WRITTEN INSTRUCTION A — Write out the passage of the binarization text starting with "The rest of" and going on through "concludes the paper.".
WRITTEN INSTRUCTION B — According to the binarization text, what weaknesses does the Otsu method show with low-quality images?

GIVEN TEXT —
=-=-=-=-=
Our contributions are two folds. First, we propose a new paradigm that replaces downsampling or upsampling operations with dilated convolutions. It can achieve promising pixel-wise labeling results on various degraded historical document images. Second, we investigate hybrid dilation rate settings to alleviate the grid effect in dilated convolution.

The rest of this paper is organized as follows. Section 2 briefly reviews the related work on document image binarization. Section 3 describes our proposed fully dilated convolutional neural network in detail. The experimental results and analysis are presented in Sect. 4, and Sect. 5 concludes the paper.

2 Related Work

Existing document image binarization methods can be classified as global thresholding, local adaptive thresholding, and hybrid approaches [3].

The global thresholding method uses a single threshold to classify the pixels of a document image into two classes, namely text and background. The Otsu’s [4] method is one of the best known global thresholding techniques. It uses the grayscale histogram of an image to select an optimal threshold that makes the variance within each class as small as possible and the variance between the two classes as large as possible. The Otsu’s method is fast but ineffective and has poor noise immunity when dealing with low-quality images.
=-=-=-=-=
RECORD EXCERPTS —
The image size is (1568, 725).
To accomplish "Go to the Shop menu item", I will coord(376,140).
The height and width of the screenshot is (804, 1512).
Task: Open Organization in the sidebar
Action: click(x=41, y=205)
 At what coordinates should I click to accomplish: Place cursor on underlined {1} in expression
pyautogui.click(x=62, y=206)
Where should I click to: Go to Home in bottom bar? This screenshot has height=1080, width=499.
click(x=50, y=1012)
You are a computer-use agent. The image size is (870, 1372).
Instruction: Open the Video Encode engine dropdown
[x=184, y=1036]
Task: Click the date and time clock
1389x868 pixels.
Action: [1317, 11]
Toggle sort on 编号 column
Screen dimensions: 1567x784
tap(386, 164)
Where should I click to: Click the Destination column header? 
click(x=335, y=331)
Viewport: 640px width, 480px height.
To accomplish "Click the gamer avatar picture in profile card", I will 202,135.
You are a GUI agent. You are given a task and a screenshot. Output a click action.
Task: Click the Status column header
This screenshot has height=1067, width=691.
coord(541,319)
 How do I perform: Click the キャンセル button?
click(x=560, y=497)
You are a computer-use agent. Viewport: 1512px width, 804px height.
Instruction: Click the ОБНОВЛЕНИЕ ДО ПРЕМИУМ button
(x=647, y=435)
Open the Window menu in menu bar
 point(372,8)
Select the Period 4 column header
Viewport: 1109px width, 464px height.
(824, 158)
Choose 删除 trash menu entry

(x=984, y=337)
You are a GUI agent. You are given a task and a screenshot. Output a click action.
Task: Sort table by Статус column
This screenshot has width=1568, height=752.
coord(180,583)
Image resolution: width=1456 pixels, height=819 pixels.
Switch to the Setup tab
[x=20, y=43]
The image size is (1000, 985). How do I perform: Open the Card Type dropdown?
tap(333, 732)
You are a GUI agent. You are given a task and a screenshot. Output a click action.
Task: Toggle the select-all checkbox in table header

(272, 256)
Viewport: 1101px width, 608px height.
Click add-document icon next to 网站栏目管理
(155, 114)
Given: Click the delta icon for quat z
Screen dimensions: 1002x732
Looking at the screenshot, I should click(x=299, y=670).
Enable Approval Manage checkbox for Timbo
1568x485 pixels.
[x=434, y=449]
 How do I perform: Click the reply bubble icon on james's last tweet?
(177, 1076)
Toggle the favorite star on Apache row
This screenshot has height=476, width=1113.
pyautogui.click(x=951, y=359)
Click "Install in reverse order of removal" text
=-=-=-=-=
EXERCISE RESPONSE A —
The rest of this paper is organized as follows. Section 2 briefly reviews the related work on document image binarization. Section 3 describes our proposed fully dilated convolutional neural network in detail. The experimental results and analysis are presented in Sect. 4, and Sect. 5 concludes the paper.

EXERCISE RESPONSE B — It is ineffective and has poor noise immunity.